* Task objective *
From the line that has "This screenshot has width=1268, height=794." down to the last line of the data below, set down every line exactly, but none of the pictures.

=-=-=-=-=

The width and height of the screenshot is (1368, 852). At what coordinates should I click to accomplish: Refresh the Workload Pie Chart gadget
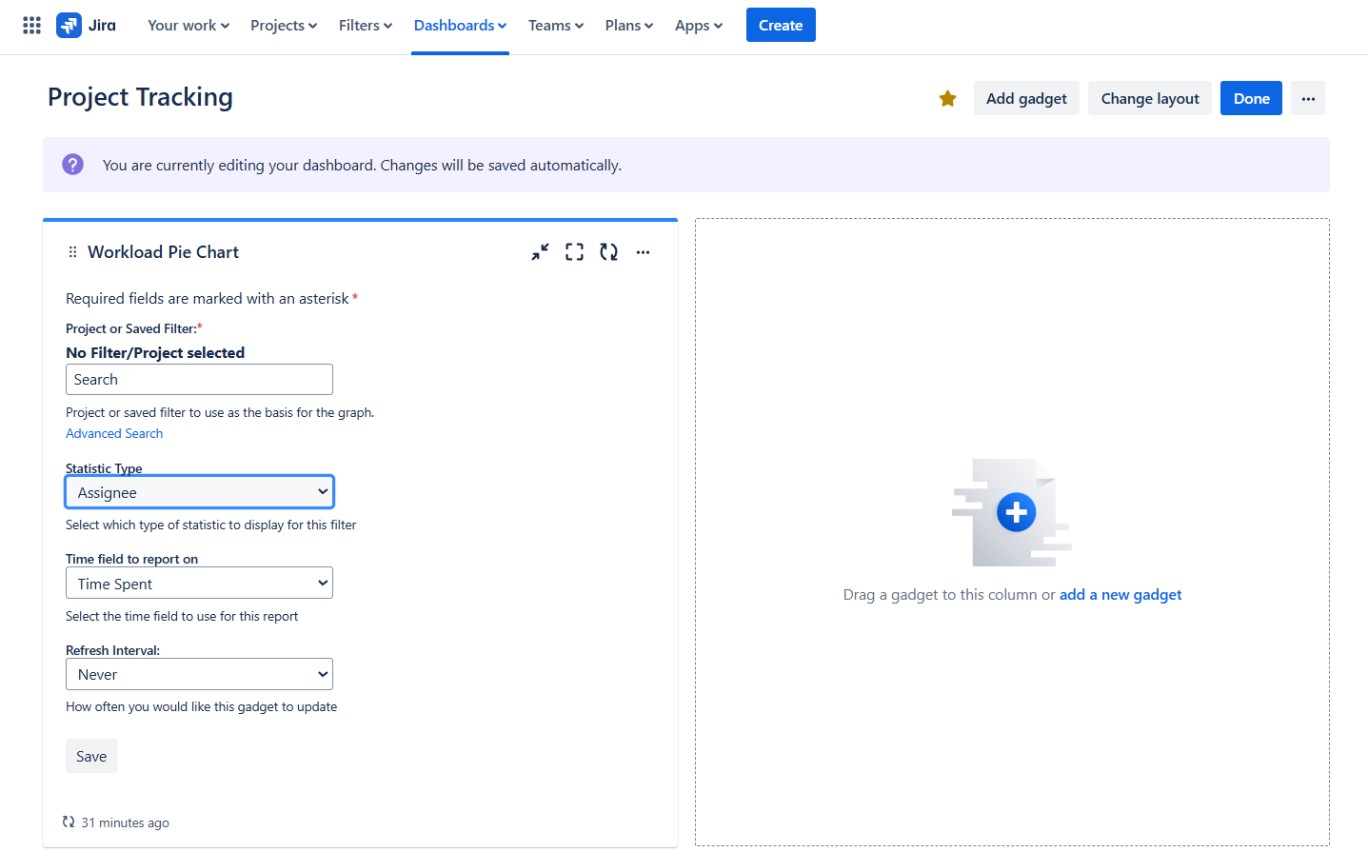coord(608,252)
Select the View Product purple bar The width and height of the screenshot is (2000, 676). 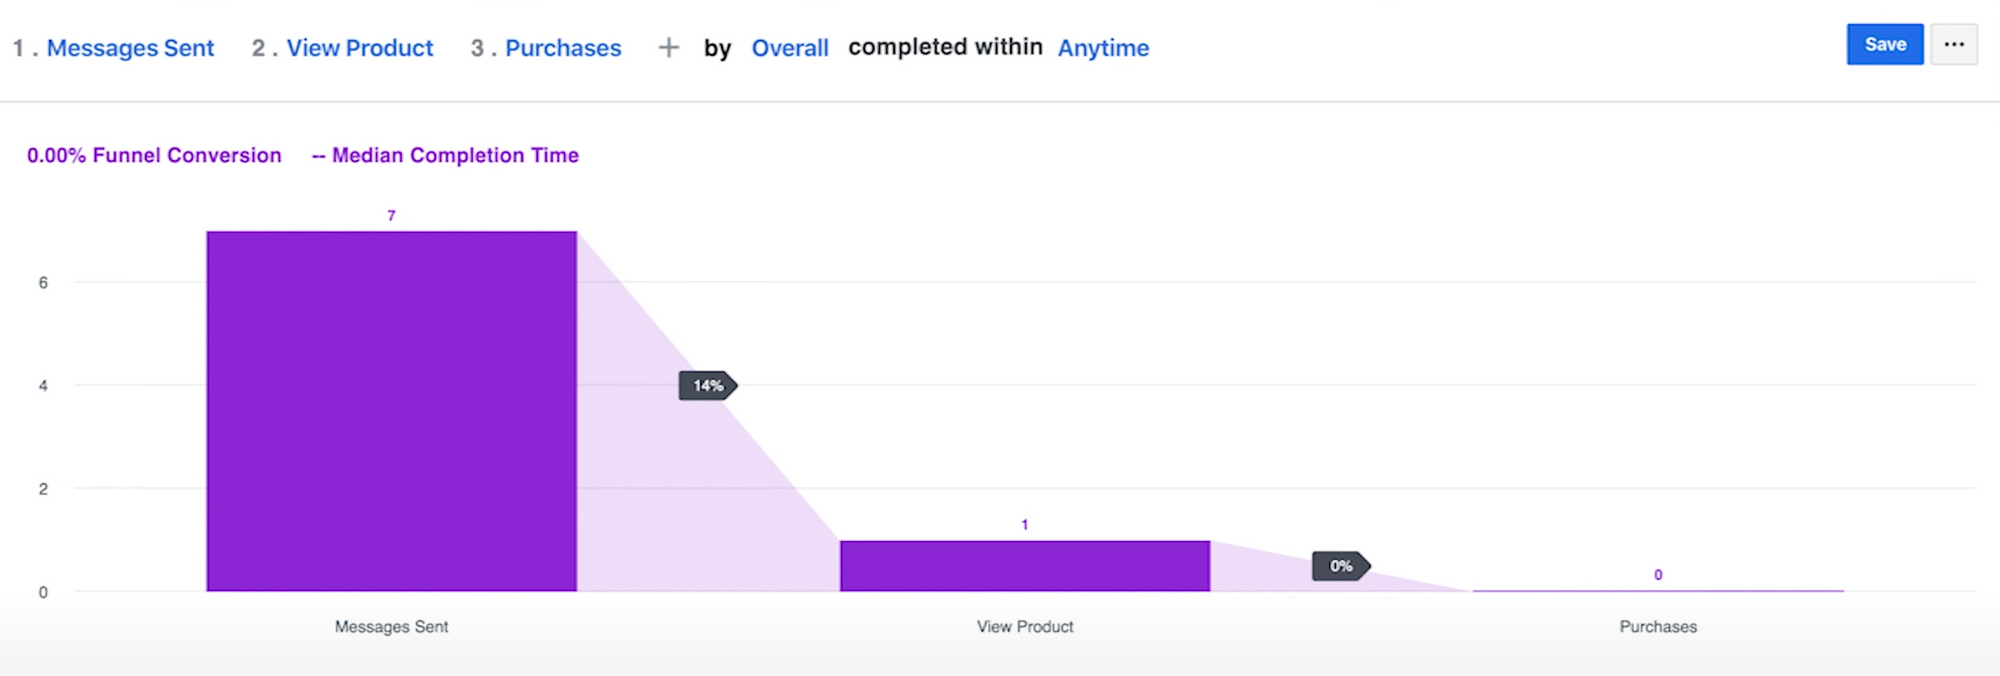1025,566
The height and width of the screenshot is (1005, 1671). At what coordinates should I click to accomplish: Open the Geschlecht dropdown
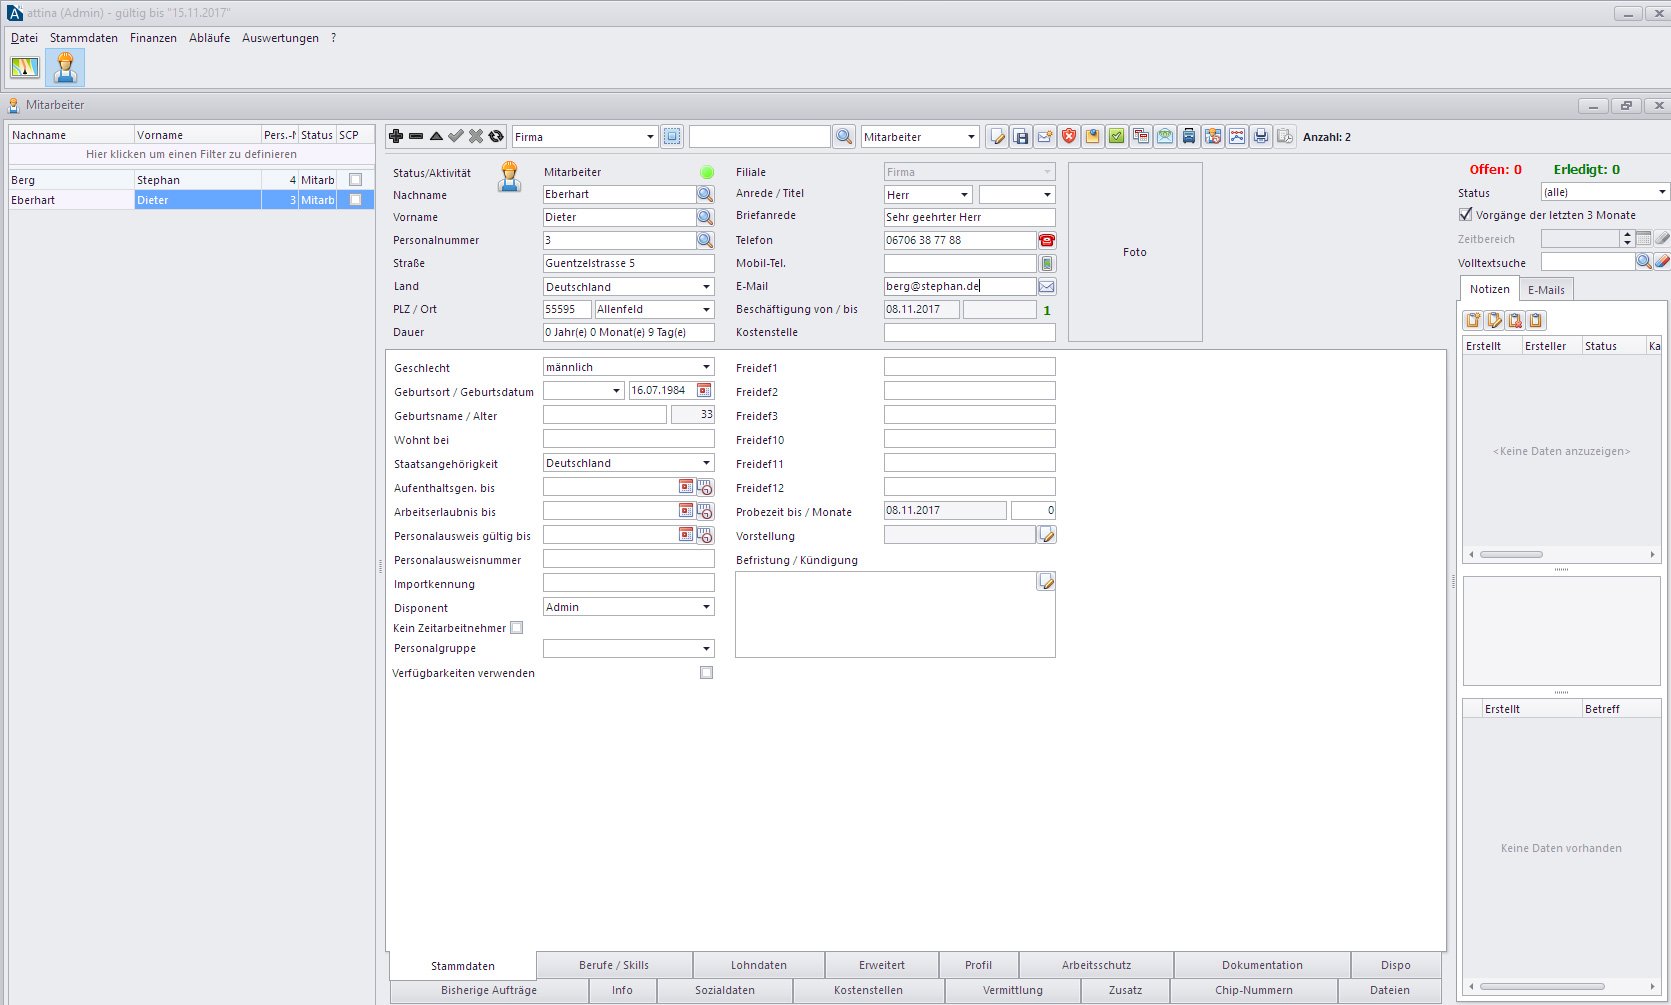706,368
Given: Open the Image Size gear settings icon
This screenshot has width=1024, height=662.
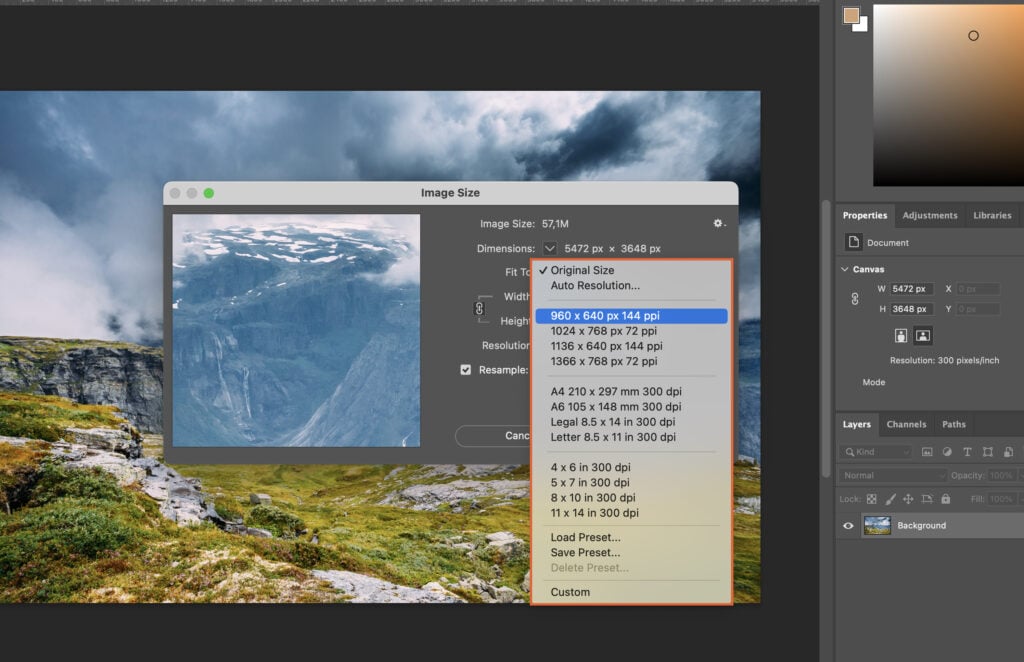Looking at the screenshot, I should pyautogui.click(x=717, y=223).
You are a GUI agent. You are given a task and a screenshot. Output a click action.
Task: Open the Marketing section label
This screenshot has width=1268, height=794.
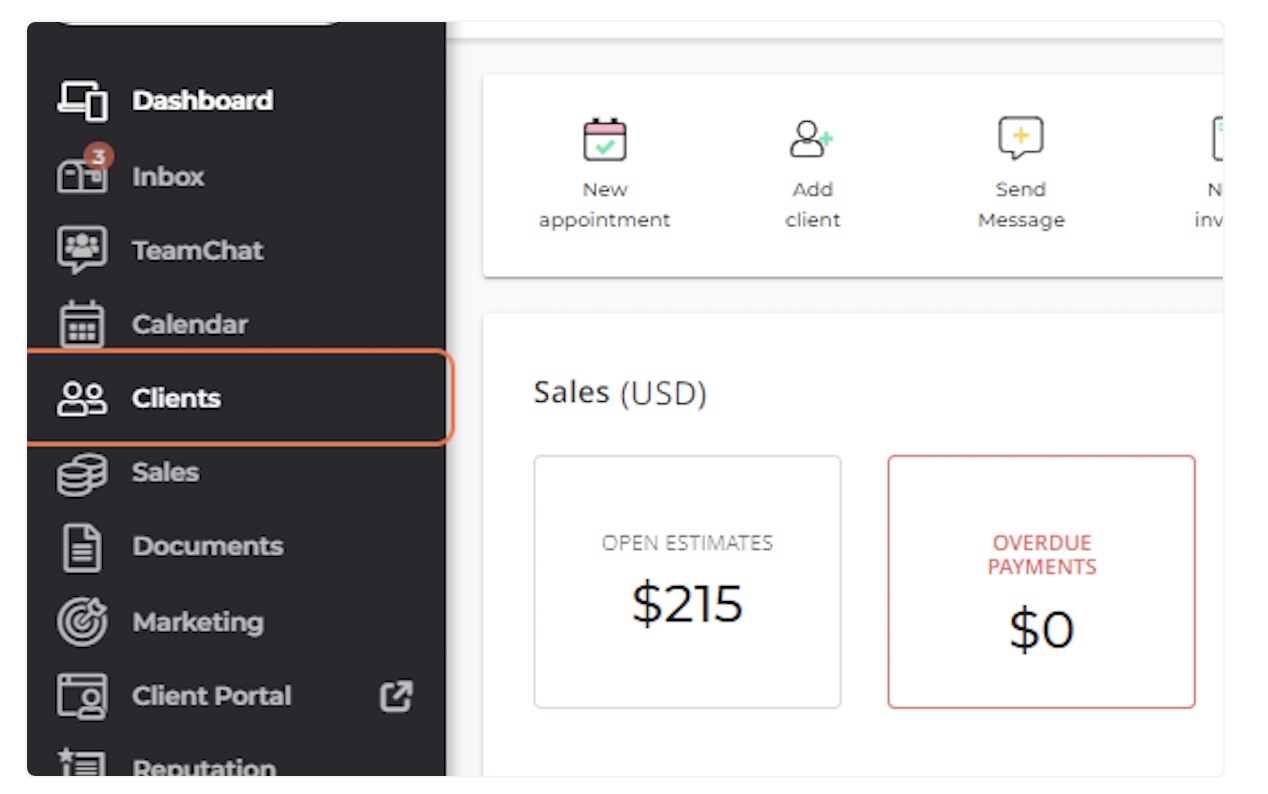click(x=198, y=622)
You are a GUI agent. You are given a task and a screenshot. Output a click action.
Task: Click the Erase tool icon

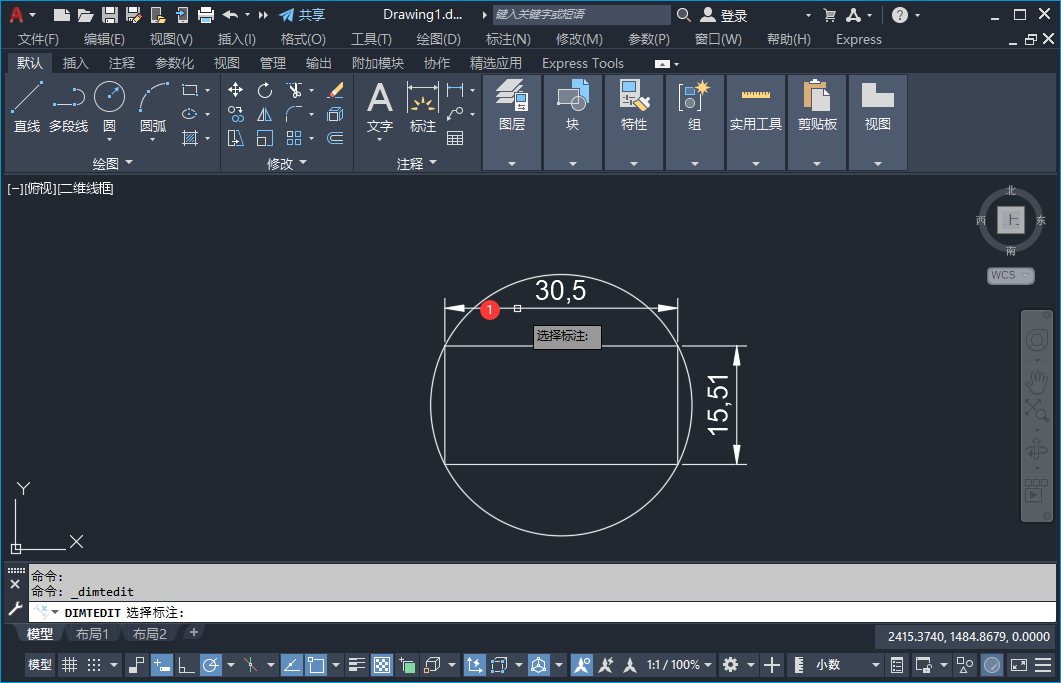[x=335, y=90]
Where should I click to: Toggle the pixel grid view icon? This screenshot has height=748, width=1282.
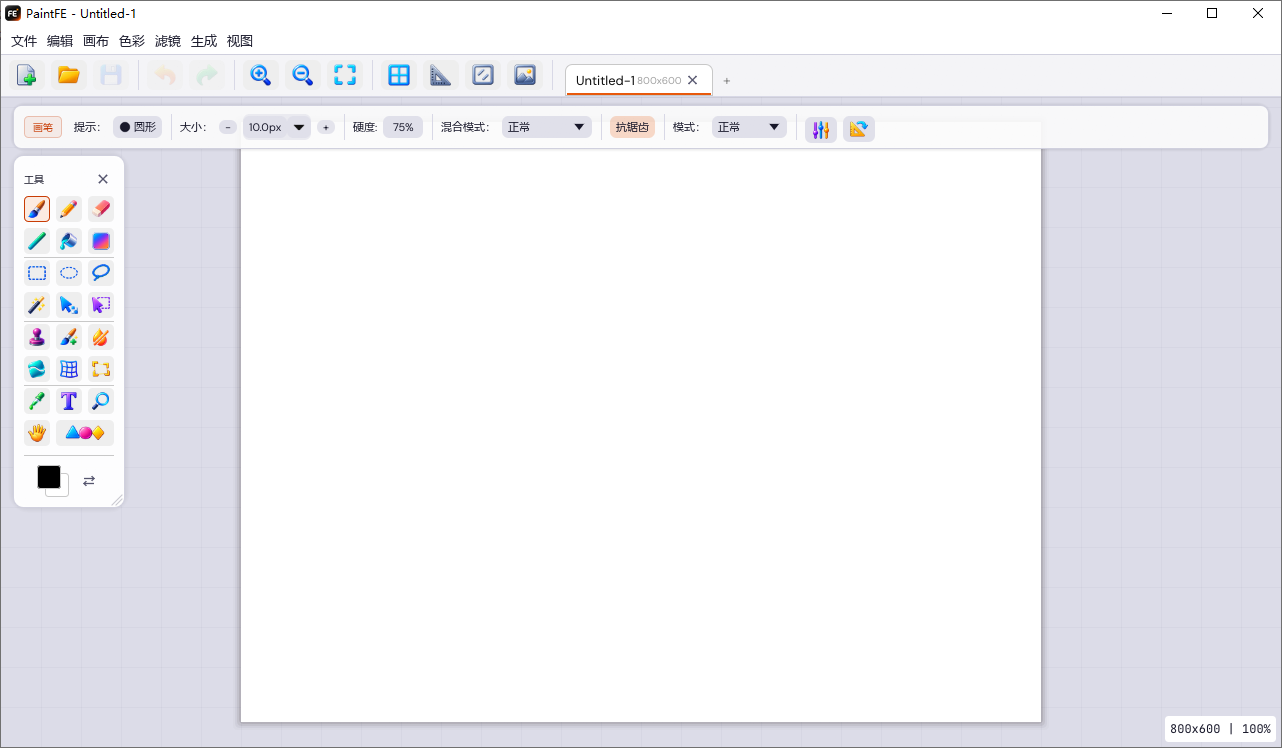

=-=-=-=-=

* Exercise response *
This screenshot has width=1268, height=794.
click(x=198, y=622)
You are a GUI agent. You are given a task and a screenshot. Output a click action.
Task: Click the Erase tool icon

[x=335, y=90]
Where should I click to: Toggle the pixel grid view icon? This screenshot has height=748, width=1282.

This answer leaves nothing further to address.